源码方式安装
wget https://www.snort.org/downloads/snort/daq-2.0.6.tar.gz tar xvzf daq-2.0.6.tar.gz cd daq-2.0.6 ./configure && make && sudo make install wget https://www.snort.org/downloads/snort/snort-2.9.15.tar.gz tar xvzf snort-2.9.15.tar.gz cd snort-2.9.15 ./configure --enable-sourcefire && make && sudo make install
参考:https://www.snort.org/#get-started CentOS Fedora FreeBSD可以参考上方官方文档安装
安装过程中常见问题
1.安装daq时遇到
configure: error: Your operating system's lex is insufficient to compile libsfbpf. You should install both bison and flex. flex is a lex replacement that has many advantages, including being able to compile libsfbpf. For more information, see
http://www.gnu.org/software/flex/flex.html
解决方式
CentOSyum install flex bison -y
Ubuntuapt-get install flex bison
2.安装snort时时遇到
ERROR! Libpcre header not found. Get it from
http://www.pcre.org
解决方式
Ubuntu:sudo apt-get install libpcre3-dev
CentOS:sudo yum install pcre-devel
3.安装snort时遇到
ERROR! dnet header not found, go get it from
http://code.google.com/p/libdnet/or use the --with-dnet-* options, if you have it installed in an unusual place
解决方式
wget https://nchc.dl.sourceforge.net/project/libdnet/libdnet/libdnet-1.11/libdnet-1.11.tar.gz tar -zxf libdnet-1.11.tar.gz cd libdnet-1.11 ./configure && make && make install
4.安装snort时遇到
ERROR! LuaJIT library not found.
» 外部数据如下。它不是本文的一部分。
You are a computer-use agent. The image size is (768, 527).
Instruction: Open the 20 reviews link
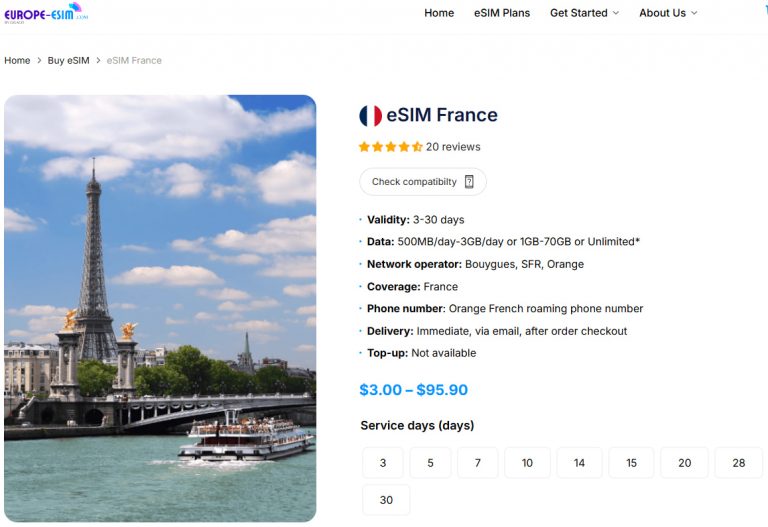(x=453, y=147)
Go get it from
http://www.luajit.org/(or) Try compiling without openAppId using '--disable-open-appid'
解决方式:
sudo wget http://luajit.org/download/LuaJIT-2.0.5.tar.gz sudo tar -zxvf LuaJIT-2.0.5.tar.gz cd LuaJIT-2.0.5/ sudo make && sudo make install
5.运行snort时遇到
snort: error while loading shared libraries: libdnet.1: cannot open shared object file: No such file or directory
解决方式:
方法一(未验证):
第一步:export LD_LIBRARY_PATH=/usr/local/lib;
第二步:运行/sbin/ldconfig命令更新/etc/ld.so.cache;
注意:可以通过命令echo $LD_LIBRARY_PATH来查看设置内容
方法二:
创建一个符号链接:sudo ln -s /usr/local/lib/libdnet.1 /usr/lib/libdnet.1
原因:
1.liddnet.1文件在/usr/local/lib目录下,但是系统默认的装载库路径却没有这个.
2.为了加快程序执行时对共享库的定位速度,避免使用搜索路径,直接读取库列表文件/etc/ld.so.cache.